Task objective
Nothing in the records below may change; print them all exactly.

Material supplied

"""

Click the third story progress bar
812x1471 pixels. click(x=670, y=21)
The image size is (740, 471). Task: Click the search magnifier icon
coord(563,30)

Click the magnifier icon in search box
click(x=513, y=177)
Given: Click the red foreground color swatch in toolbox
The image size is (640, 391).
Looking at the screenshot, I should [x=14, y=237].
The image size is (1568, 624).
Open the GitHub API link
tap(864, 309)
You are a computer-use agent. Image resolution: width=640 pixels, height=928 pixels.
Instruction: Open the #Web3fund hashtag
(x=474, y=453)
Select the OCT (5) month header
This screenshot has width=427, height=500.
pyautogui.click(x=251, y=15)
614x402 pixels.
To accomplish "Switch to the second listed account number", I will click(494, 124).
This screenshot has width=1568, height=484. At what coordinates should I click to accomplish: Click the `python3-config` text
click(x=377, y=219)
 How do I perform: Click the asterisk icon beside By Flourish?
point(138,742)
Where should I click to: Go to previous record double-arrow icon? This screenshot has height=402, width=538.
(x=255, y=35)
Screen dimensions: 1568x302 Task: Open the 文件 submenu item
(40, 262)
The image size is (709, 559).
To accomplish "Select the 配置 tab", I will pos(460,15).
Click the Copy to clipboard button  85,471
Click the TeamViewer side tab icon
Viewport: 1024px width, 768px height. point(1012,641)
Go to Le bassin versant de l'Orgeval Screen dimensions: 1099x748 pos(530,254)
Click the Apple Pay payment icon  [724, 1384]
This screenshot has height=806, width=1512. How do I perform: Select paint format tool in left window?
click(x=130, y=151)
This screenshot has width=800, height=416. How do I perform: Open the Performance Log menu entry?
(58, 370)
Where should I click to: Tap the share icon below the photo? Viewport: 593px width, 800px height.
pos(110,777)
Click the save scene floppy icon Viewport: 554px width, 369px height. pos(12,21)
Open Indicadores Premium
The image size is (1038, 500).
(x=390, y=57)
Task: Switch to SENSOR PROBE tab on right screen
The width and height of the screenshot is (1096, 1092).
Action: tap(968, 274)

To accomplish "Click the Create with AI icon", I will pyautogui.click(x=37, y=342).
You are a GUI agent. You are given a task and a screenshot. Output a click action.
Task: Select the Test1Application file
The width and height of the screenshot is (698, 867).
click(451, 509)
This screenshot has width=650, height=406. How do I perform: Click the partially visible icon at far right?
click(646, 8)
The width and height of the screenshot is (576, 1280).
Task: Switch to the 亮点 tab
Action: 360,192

"""

Final answer
Click the third story progress bar
812x1471 pixels. click(x=670, y=21)
The image size is (740, 471). Task: Click the search magnifier icon
coord(563,30)

Click the magnifier icon in search box
click(x=513, y=177)
Given: Click the red foreground color swatch in toolbox
The image size is (640, 391).
Looking at the screenshot, I should [x=14, y=237].
The image size is (1568, 624).
Open the GitHub API link
tap(864, 309)
You are a computer-use agent. Image resolution: width=640 pixels, height=928 pixels.
Instruction: Open the #Web3fund hashtag
(x=474, y=453)
Select the OCT (5) month header
This screenshot has width=427, height=500.
pyautogui.click(x=251, y=15)
614x402 pixels.
To accomplish "Switch to the second listed account number", I will click(494, 124).
This screenshot has width=1568, height=484. At what coordinates should I click to accomplish: Click the `python3-config` text
click(x=377, y=219)
 How do I perform: Click the asterisk icon beside By Flourish?
point(138,742)
Where should I click to: Go to previous record double-arrow icon? This screenshot has height=402, width=538.
(x=255, y=35)
Screen dimensions: 1568x302 Task: Open the 文件 submenu item
(40, 262)
The image size is (709, 559).
To accomplish "Select the 配置 tab", I will pos(460,15).
Click the Copy to clipboard button  85,471
Click the TeamViewer side tab icon
Viewport: 1024px width, 768px height. point(1012,641)
Go to Le bassin versant de l'Orgeval Screen dimensions: 1099x748 pos(530,254)
Click the Apple Pay payment icon  [724, 1384]
This screenshot has height=806, width=1512. How do I perform: Select paint format tool in left window?
click(x=130, y=151)
This screenshot has width=800, height=416. How do I perform: Open the Performance Log menu entry?
(58, 370)
Where should I click to: Tap the share icon below the photo? Viewport: 593px width, 800px height.
pos(110,777)
Click the save scene floppy icon Viewport: 554px width, 369px height. pos(12,21)
Open Indicadores Premium
The image size is (1038, 500).
(x=390, y=57)
Task: Switch to SENSOR PROBE tab on right screen
The width and height of the screenshot is (1096, 1092).
Action: tap(968, 274)

To accomplish "Click the Create with AI icon", I will pyautogui.click(x=37, y=342).
You are a GUI agent. You are given a task and a screenshot. Output a click action.
Task: Select the Test1Application file
The width and height of the screenshot is (698, 867).
click(451, 509)
This screenshot has width=650, height=406. How do I perform: Click the partially visible icon at far right?
click(646, 8)
The width and height of the screenshot is (576, 1280).
Task: Switch to the 亮点 tab
Action: 360,192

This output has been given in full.